Introduction Data on the behavior of the T wave during exercise in children is lacking. We evaluated the influence of exercise on T wave amplitude in normal children and a cohort with congenital 3rd degree heart block (CHB).
Methods 20 healthy children, median age 9.9 years (range 5.05–14.9 years), and 8 with CHB and escape junctional rhythm (structurally normal heart) median age 8,2 years (range 5–12 years) underwent maximum graded physical exercise. A 12 lead ECG was recorded at baseline, maximum exercise, one, two, four, and six minutes post-exercise. For each ECG, T amplitude was measured in lead II and praecordial leads, heart rate was calculated. Descriptive and analytical statistics were calculated, significance set at p = <0,05.

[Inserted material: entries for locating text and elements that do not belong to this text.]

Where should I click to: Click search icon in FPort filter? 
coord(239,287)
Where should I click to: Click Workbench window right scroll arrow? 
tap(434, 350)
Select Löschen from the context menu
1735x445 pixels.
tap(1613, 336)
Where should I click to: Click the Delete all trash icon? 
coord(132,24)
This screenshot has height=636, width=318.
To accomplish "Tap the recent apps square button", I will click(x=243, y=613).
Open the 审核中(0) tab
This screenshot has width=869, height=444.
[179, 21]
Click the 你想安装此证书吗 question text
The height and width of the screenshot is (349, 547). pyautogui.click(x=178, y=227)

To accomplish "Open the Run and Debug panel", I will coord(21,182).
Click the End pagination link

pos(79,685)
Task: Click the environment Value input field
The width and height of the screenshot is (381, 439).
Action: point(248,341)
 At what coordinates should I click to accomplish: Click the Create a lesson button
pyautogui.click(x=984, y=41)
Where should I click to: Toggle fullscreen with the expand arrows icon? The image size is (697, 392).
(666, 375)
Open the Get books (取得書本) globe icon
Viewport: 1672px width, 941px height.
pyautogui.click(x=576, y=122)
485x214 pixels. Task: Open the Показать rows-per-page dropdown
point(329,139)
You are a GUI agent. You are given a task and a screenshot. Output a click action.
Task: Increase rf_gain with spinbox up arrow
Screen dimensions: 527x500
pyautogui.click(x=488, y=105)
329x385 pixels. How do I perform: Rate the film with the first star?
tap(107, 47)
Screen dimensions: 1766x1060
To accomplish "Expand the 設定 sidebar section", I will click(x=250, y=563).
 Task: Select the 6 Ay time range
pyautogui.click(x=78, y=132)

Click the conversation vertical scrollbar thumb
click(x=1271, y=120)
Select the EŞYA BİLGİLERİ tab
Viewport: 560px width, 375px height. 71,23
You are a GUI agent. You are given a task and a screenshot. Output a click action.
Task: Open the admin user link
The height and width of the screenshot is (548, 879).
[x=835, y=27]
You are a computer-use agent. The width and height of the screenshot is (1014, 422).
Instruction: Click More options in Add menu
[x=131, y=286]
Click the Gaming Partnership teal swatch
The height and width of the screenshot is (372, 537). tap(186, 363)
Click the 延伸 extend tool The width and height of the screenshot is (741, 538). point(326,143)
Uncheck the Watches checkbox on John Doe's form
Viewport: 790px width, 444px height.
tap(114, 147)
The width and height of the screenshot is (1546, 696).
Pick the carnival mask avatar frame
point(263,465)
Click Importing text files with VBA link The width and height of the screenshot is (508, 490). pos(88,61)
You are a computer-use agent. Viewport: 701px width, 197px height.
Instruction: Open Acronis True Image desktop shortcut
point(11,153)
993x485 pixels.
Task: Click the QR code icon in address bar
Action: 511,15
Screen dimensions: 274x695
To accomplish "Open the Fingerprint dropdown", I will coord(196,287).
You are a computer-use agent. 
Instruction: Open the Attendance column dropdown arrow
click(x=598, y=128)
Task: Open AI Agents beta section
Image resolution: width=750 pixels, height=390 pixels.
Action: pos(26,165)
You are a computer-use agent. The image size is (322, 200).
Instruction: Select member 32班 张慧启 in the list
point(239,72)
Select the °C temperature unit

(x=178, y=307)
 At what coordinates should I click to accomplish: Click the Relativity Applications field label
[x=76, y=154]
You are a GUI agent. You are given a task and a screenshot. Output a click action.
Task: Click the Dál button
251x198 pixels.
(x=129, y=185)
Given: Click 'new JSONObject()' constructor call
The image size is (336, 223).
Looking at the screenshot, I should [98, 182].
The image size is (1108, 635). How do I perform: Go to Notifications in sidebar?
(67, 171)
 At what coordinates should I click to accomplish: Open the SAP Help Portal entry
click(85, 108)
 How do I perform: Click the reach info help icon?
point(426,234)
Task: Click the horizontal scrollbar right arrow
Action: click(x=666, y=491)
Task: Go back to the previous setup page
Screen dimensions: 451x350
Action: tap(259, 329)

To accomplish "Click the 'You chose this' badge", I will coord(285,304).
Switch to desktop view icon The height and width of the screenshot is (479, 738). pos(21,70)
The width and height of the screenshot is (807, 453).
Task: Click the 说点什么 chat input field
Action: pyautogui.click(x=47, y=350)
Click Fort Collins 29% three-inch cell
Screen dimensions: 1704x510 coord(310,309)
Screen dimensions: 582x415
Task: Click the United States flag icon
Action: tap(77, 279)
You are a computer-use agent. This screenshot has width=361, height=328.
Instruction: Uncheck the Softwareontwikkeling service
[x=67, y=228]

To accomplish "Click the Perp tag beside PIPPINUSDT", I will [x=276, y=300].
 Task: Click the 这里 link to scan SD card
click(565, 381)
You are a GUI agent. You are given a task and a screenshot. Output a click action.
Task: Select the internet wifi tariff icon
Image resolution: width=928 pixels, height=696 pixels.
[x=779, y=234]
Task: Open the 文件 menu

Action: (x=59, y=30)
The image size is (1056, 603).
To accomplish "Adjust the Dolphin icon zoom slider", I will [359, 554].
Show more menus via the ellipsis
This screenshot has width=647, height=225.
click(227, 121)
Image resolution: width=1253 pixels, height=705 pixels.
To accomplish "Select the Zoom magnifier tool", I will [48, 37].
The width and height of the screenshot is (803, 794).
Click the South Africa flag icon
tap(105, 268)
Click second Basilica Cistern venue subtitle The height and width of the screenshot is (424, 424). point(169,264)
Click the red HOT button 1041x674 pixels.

Results Normal children undergo changes in T wave amplitude, from rest 0,45+0,17 mV to significant increase 2 minutes post exercise 1,03+0,31 mV, most pronounced in lead V4. CHB patients have higher resting T wave amplitude 0,73+0,4 mV which similarly increases significantly 2 minutes post-exercise 1,97+0,68 mV. During exercise, R wave amplitude does not significantly alter.
Conclusions Exercise is associated with an abrupt increase in T wave amplitude 1 to 2 minutes post-exercise particularly in lateral praecordial leads. CHB patients have significantly raised resting T wave amplitude which further abruptly increases 1 to 2 minutes post-exercise. This repolarisation phenomenon during exercise has not previously been described. CHB patients have altered resting repolarisation gradients.